>> START RECORD SET
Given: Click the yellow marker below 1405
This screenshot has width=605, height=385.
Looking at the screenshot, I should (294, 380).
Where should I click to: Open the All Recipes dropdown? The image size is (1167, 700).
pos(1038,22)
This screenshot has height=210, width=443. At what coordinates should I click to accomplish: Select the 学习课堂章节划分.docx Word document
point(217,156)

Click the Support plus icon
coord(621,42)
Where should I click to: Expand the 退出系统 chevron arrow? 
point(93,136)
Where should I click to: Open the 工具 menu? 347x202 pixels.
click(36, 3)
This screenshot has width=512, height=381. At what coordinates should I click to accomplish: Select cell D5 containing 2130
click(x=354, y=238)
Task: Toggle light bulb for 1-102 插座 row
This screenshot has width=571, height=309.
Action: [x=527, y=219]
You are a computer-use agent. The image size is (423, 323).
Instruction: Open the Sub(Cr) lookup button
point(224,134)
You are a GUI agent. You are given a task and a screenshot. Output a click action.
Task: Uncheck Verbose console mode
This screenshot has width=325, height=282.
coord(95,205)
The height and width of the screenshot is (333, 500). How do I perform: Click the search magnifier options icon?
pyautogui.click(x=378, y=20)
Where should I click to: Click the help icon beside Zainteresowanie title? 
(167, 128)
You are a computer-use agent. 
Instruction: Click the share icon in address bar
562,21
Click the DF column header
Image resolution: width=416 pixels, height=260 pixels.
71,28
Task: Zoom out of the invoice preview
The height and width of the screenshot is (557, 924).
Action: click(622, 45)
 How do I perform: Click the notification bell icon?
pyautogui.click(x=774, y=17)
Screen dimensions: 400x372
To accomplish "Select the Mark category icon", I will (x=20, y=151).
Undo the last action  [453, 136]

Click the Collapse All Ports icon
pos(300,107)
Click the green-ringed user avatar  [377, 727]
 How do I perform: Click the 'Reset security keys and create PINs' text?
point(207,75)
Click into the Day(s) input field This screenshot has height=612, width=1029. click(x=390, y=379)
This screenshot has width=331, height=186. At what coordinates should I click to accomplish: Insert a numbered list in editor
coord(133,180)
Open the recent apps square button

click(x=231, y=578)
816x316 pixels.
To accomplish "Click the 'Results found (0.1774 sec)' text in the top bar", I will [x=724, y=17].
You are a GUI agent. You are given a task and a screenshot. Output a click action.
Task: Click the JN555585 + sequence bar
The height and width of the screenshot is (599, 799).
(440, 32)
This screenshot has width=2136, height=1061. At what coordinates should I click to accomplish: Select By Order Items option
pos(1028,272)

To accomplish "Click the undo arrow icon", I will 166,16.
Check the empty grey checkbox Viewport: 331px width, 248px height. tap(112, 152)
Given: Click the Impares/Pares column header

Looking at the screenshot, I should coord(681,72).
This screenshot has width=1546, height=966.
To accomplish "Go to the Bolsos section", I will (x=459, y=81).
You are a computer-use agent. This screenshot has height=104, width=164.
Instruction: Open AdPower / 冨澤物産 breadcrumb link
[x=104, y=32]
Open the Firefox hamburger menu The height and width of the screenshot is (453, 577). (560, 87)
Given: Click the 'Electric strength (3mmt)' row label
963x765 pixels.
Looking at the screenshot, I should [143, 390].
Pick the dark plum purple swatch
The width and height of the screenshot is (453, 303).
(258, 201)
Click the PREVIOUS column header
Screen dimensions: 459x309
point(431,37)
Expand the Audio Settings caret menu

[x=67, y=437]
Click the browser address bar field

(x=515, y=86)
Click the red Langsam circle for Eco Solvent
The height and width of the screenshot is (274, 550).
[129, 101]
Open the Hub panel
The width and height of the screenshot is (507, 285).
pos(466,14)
>> END RECORD SET
GIVEN REQUEST:
Copy these rows line for line, with no changes.

RESULT:
Given: Click the yellow marker below 1405
This screenshot has width=605, height=385.
Looking at the screenshot, I should (294, 380).
Where should I click to: Open the All Recipes dropdown? The image size is (1167, 700).
pos(1038,22)
This screenshot has height=210, width=443. At what coordinates should I click to accomplish: Select the 学习课堂章节划分.docx Word document
point(217,156)

Click the Support plus icon
coord(621,42)
Where should I click to: Expand the 退出系统 chevron arrow? 
point(93,136)
Where should I click to: Open the 工具 menu? 347x202 pixels.
click(36, 3)
This screenshot has width=512, height=381. At what coordinates should I click to accomplish: Select cell D5 containing 2130
click(x=354, y=238)
Task: Toggle light bulb for 1-102 插座 row
This screenshot has width=571, height=309.
Action: [x=527, y=219]
You are a computer-use agent. The image size is (423, 323).
Instruction: Open the Sub(Cr) lookup button
point(224,134)
You are a GUI agent. You are given a task and a screenshot. Output a click action.
Task: Uncheck Verbose console mode
This screenshot has width=325, height=282.
coord(95,205)
The height and width of the screenshot is (333, 500). How do I perform: Click the search magnifier options icon?
pyautogui.click(x=378, y=20)
Where should I click to: Click the help icon beside Zainteresowanie title? 
(167, 128)
You are a computer-use agent. 
Instruction: Click the share icon in address bar
562,21
Click the DF column header
Image resolution: width=416 pixels, height=260 pixels.
71,28
Task: Zoom out of the invoice preview
The height and width of the screenshot is (557, 924).
Action: click(622, 45)
 How do I perform: Click the notification bell icon?
pyautogui.click(x=774, y=17)
Screen dimensions: 400x372
To accomplish "Select the Mark category icon", I will (x=20, y=151).
Undo the last action  [453, 136]

Click the Collapse All Ports icon
pos(300,107)
Click the green-ringed user avatar  [377, 727]
 How do I perform: Click the 'Reset security keys and create PINs' text?
point(207,75)
Click into the Day(s) input field This screenshot has height=612, width=1029. click(x=390, y=379)
This screenshot has width=331, height=186. At what coordinates should I click to accomplish: Insert a numbered list in editor
coord(133,180)
Open the recent apps square button

click(x=231, y=578)
816x316 pixels.
To accomplish "Click the 'Results found (0.1774 sec)' text in the top bar", I will [x=724, y=17].
You are a GUI agent. You are given a task and a screenshot. Output a click action.
Task: Click the JN555585 + sequence bar
The height and width of the screenshot is (599, 799).
(440, 32)
This screenshot has width=2136, height=1061. At what coordinates should I click to accomplish: Select By Order Items option
pos(1028,272)

To accomplish "Click the undo arrow icon", I will 166,16.
Check the empty grey checkbox Viewport: 331px width, 248px height. tap(112, 152)
Given: Click the Impares/Pares column header

Looking at the screenshot, I should coord(681,72).
This screenshot has width=1546, height=966.
To accomplish "Go to the Bolsos section", I will (x=459, y=81).
You are a computer-use agent. This screenshot has height=104, width=164.
Instruction: Open AdPower / 冨澤物産 breadcrumb link
[x=104, y=32]
Open the Firefox hamburger menu The height and width of the screenshot is (453, 577). (560, 87)
Given: Click the 'Electric strength (3mmt)' row label
963x765 pixels.
Looking at the screenshot, I should [143, 390].
Pick the dark plum purple swatch
The width and height of the screenshot is (453, 303).
(258, 201)
Click the PREVIOUS column header
Screen dimensions: 459x309
point(431,37)
Expand the Audio Settings caret menu

[x=67, y=437]
Click the browser address bar field

(x=515, y=86)
Click the red Langsam circle for Eco Solvent
The height and width of the screenshot is (274, 550).
[129, 101]
Open the Hub panel
The width and height of the screenshot is (507, 285).
pos(466,14)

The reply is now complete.